Essentially the goal is this: to use a giant electromagnetic launch track to accelerate a hypersonic aircraft to Mach 1.6. The aircraft would then separate from the track, ignite its engine and enter near space at seven times the speed of sound.
Does no one read the article anymore before commenting? I'm not responding to all the comments here since it's clearly a waste of my time, but every single one of the concerns that people mention in this thread so far has been acknowledged in the article already.
This is completely different from what Branson is doing which is tourism for rich people. The proposal here is to launch large planes to the edge of atmosphere for rapid transportation.
@yogthos So not “launching hypersonic planes into space” then, but a horizontal catapult for feeble rockets.
Assume this is just to save an SST having to spend fuel getting up to low supersonic speed, and then it lands as a glider.

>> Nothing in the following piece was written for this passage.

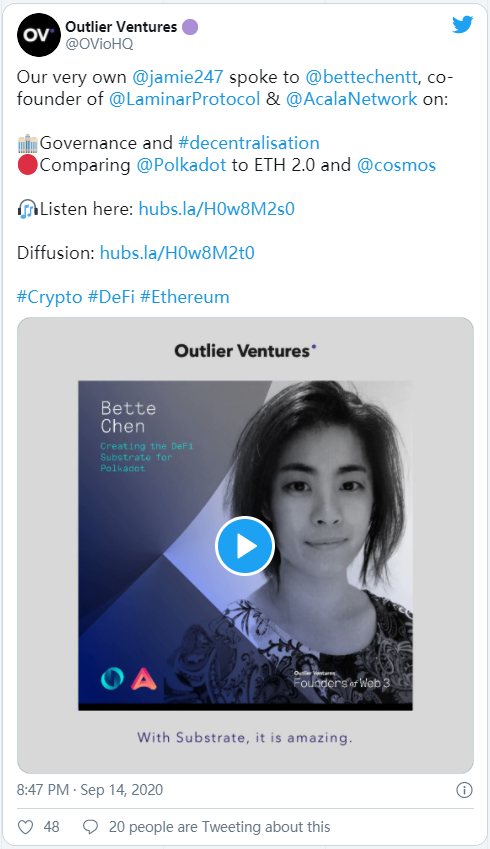The height and width of the screenshot is (849, 490).
Task: Play the Bette Chen video
Action: click(x=245, y=546)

There are lots of designs for engines that work from stationary to hypersonic speed, which are air breathing, and have the advantage of being able to take off from runways.
@yogthos Sadly the article is behind a paywall, so I have to make some educated guesses. This idea has got multiple problems. First thing is that especially when you want to transport people (like said in the article), the g-load is really limited. This means that your rail gun would had to be incredibly long to speed up the plane to a significant speed. Remember that you need to travel at 25,000 km/h to stay in orbit.
But even when you sped up to such a speed, you would experience a ton of drag because of the air resistance. It is only feasible to really speed up in higher regions (> 70-80km). So you would need some kind of first stage that had to carry some kind of a second stage to that region, so that it could accelerate from there. But this is exactly the concept that is used by rockets like the Falcon9/Falcon Heavy or Rocket Labs Electron, who all perform a stage separation in that region and perform a RTLS or controlled splash down to recover the first stage.
Also you would had only a single possible orbit here. But in reality there are a bunch of different interesting orbits out there.
Then just think about the costs. Just calculate how much launches with systems like the F9 or the upcoming Neutron you would have to perform, to even reach the break even point.